I often see people write $$P(X \in A) = P(X \in A | Y \in B)P(Y \in B) + P(X \in A | Y \in B^c)P(Y \in B^c)$$
I want to formally justify this in a measure theory setting.
We can write $$P(X \in A) = \int 1_A(X) dP = \int 1_A(X) \left[ 1_B(Y) + 1_{B^c}(Y)\right] dP $$$$= \int 1_A(X)1_B(Y) dP + \int 1_A(X) 1_{B^c}(Y)dP$$ $$ = P(X \in A, Y \in B) + P(X \in A, Y \in B^c)$$
And so we would be done if only I could prove that $$P(X \in A, Y \in B) = P(X \in A | Y \in B) P(Y \in B).$$
This is true by definition in basic probability theory. Is it also true in measure theory?
So I am looking for two things:
- What is the definition of conditional probability in measure theory?
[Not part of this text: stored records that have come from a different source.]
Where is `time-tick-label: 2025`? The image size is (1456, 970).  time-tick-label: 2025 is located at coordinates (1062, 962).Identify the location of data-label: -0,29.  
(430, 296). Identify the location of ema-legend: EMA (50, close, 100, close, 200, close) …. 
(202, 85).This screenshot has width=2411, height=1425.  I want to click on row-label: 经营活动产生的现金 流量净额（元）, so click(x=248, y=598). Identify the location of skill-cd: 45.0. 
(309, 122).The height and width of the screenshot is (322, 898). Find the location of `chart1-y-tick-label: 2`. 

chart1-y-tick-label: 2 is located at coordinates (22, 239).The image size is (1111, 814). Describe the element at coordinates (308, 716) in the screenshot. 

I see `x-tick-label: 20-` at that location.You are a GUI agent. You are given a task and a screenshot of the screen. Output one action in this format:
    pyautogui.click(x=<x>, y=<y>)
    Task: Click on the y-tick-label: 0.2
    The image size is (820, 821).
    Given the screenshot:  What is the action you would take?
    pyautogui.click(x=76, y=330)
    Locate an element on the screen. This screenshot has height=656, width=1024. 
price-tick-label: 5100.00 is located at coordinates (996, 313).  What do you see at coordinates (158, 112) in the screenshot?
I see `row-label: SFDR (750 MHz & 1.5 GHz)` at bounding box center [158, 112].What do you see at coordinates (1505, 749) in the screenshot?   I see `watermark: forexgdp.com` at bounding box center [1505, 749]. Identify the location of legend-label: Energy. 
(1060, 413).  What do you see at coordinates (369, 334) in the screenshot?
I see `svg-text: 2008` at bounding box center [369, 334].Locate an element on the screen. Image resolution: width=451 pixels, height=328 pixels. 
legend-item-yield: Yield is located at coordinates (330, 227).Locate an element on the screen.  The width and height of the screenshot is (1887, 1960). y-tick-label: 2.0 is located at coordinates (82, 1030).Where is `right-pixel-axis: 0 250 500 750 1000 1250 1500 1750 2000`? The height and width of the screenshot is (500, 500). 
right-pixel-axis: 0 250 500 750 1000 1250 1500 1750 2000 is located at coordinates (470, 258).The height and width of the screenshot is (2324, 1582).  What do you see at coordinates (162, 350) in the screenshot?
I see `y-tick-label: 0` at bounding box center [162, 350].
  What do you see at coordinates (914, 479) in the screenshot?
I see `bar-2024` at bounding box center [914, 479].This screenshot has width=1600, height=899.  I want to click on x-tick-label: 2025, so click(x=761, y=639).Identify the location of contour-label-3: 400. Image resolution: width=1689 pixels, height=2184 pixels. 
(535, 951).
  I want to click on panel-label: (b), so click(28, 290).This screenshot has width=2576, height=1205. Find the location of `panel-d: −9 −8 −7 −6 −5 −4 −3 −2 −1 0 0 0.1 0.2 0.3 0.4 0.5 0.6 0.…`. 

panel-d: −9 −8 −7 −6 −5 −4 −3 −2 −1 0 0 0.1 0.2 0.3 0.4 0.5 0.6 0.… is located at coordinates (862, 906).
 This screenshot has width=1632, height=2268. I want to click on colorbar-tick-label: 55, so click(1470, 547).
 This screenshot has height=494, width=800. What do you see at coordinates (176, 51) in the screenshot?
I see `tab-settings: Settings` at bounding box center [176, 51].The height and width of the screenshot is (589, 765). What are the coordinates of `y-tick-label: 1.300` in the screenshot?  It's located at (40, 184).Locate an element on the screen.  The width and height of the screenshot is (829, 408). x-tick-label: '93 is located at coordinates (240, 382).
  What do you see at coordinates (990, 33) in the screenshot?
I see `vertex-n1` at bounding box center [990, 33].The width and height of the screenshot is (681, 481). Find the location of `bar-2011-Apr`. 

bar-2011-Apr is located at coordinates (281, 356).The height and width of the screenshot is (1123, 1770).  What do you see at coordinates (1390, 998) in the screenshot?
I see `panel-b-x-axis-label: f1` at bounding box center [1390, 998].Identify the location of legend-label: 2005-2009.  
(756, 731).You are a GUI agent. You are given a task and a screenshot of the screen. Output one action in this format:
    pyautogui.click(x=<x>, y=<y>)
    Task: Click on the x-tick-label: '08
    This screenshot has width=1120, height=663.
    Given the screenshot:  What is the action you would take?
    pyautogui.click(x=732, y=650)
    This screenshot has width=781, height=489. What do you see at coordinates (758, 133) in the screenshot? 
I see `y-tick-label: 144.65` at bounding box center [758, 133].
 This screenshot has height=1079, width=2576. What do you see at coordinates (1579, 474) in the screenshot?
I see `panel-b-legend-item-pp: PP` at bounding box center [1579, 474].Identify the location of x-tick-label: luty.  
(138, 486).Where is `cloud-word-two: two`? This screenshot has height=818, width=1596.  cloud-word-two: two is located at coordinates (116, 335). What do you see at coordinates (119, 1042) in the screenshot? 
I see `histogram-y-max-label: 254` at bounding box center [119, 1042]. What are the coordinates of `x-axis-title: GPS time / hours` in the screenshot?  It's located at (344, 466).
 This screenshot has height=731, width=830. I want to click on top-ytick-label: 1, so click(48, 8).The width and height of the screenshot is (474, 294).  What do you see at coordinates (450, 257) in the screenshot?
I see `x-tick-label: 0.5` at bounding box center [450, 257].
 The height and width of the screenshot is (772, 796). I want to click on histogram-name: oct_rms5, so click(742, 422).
Personally, I was only ever introduced to a conditional expectation, not a conditional probability.
- How does one prove that this abstract definition is identical to the equation above?
You're overthinking things. Just like in naive probability theory, in measure theory the definition of $P(A|B)$ is $\frac{P(A\cap B)}{P(B)}$. Of course, this only works when $P(B)>0$, but that's a separate matter. As long as $P(B)>0$, your equation (the "total probability formula") is entirely justified in measure theory since it just falls out algebraically once you plug in the definition of conditional probability.